I can't imagine a worse affront that walking into your local M&S, spotting Percy's rosy face grinning at you from the front of his very own advent calendar of all things (no, YOU shut up!), grabbing a stack for the fam - because who doesn't want to gobble up his gummies - and opening door number one to find a piece of chocolate behind it.

What. The. Actual. Fuck. A Percy Pig advent calendar, with no Percy fucking Pigs in it? Has anything worse happened anywhere on this planet at any point in human history? No.

There's nothing left to do now but to rip all the doors off, scattering those putrid chocolates everywhere, and stuff handfuls of the numbered cardboard pieces down your throat to end your gummy-less misery. But what's this? Something else printed on the front, in large font, right next to Percy's rotund little body.

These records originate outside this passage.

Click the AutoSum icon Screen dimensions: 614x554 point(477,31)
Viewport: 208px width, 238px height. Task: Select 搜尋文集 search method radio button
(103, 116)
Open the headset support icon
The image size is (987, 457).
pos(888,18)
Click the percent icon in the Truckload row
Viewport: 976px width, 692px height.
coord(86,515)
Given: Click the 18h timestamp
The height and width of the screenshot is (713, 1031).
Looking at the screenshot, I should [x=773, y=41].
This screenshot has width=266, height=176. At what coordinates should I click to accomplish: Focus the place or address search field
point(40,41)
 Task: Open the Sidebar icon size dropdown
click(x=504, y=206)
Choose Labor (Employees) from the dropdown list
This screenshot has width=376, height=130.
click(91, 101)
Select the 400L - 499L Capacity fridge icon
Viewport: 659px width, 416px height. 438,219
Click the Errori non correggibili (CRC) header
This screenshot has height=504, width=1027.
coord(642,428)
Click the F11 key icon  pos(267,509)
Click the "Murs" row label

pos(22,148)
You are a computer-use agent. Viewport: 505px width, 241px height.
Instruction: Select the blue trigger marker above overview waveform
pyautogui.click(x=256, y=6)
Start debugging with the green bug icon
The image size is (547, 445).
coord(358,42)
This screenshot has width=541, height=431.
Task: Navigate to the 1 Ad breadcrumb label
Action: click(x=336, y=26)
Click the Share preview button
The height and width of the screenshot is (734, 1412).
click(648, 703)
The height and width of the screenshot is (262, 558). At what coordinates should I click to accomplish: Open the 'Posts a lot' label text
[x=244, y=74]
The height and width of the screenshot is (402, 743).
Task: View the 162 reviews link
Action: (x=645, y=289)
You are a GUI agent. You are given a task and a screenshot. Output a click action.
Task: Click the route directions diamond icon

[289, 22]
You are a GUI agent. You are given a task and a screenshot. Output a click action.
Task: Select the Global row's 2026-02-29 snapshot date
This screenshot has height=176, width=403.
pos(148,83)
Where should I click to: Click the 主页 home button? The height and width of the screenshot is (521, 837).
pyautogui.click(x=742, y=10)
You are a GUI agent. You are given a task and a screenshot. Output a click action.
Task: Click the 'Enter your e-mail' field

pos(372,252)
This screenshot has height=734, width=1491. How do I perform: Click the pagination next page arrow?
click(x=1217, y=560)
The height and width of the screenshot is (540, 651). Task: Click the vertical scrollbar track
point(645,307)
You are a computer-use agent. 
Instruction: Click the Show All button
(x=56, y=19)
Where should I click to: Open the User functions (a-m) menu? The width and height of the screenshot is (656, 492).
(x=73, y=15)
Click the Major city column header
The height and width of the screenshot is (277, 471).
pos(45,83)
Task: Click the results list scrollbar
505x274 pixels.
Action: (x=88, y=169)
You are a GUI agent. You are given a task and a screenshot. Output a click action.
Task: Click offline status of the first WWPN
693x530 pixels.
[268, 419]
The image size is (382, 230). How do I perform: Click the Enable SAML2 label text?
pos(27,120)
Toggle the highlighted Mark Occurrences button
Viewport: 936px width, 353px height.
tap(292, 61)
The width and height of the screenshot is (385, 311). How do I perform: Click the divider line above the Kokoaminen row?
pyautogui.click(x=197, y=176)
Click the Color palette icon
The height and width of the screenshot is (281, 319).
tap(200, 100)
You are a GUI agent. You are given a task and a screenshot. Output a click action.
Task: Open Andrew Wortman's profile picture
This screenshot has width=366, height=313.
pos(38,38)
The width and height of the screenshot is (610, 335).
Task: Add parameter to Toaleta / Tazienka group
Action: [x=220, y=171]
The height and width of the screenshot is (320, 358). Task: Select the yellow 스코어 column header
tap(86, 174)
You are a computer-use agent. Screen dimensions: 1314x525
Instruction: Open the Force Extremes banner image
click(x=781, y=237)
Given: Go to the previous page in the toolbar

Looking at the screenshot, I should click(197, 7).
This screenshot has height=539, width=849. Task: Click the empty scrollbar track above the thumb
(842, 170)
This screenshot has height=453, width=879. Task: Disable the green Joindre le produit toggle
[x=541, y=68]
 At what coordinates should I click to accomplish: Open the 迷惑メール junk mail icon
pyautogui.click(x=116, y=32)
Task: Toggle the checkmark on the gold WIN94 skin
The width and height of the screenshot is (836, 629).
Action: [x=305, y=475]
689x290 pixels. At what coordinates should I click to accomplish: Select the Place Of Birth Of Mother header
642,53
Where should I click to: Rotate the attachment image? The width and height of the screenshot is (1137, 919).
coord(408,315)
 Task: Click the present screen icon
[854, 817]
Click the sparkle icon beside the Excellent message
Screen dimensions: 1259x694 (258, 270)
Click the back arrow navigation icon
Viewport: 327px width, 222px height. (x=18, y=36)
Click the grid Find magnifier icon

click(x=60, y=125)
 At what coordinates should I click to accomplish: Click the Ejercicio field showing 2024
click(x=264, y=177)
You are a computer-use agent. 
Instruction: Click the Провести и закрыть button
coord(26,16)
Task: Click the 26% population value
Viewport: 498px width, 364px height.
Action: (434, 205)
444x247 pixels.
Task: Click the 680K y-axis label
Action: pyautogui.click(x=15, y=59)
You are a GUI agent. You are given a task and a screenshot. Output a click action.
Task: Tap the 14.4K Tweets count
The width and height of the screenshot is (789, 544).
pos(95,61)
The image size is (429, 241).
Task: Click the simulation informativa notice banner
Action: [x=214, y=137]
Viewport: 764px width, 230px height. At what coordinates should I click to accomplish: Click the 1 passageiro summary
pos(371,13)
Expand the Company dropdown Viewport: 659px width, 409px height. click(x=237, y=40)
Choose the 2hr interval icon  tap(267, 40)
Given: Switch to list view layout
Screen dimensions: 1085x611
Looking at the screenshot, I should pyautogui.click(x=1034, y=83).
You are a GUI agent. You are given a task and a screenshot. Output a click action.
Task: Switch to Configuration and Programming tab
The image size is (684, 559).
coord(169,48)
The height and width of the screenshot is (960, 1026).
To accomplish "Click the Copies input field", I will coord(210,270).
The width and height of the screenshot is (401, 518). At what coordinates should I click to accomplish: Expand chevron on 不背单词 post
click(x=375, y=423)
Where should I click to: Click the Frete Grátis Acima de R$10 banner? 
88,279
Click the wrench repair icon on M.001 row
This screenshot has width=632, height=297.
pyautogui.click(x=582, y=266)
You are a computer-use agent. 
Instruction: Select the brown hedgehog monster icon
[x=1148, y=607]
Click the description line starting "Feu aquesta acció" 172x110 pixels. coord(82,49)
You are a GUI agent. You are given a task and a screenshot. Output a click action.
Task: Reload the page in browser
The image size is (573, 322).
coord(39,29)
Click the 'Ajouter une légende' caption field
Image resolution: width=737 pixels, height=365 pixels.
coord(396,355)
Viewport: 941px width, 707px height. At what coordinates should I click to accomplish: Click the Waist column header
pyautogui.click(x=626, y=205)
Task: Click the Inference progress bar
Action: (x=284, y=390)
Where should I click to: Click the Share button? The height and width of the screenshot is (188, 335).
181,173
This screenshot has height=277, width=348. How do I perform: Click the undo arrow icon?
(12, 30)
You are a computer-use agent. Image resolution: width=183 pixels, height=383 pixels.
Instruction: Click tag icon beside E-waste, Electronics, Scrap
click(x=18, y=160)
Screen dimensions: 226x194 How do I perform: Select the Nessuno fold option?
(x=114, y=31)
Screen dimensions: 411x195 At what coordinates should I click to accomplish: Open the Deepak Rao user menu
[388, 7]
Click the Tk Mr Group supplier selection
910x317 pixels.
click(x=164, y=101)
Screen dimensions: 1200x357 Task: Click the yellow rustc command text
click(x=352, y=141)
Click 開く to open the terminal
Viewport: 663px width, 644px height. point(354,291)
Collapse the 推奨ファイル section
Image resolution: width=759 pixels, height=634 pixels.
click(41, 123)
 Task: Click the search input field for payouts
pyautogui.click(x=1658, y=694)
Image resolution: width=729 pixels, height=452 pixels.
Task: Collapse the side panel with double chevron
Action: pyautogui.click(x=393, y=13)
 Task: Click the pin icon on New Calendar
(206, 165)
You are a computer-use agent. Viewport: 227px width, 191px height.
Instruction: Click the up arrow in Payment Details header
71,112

"24 festive milk chocolate shapes and a bag of Percy Pigs for Christmas day."

Even as you begin to slip away, the meaning of these words elude you. Because you're an absolute cretin.

Apparently this drama has been playing out (probably) in a number of homes across the country, and some poor social media manager over and Marks and Sparks is running our of palms and faces to smash together in the face of complaints from people whose Christmas is ruined because they can't figure out a workaround for their own idiocy - by, say, buying a bag of Percy Pigs - and won't cop up to the fact that they bought something with the contents clearly marked, failed to pay any attention to that whatsoever, and made it someone else's fault.

Metro has curated a fine selection of angry comments from customers who are still oblivious, even now. Just open door number 25, or go and buy another bag. Heck, go and buy a bag for every day of the month and save Christmas like some porcine gummy saint. Enjoy.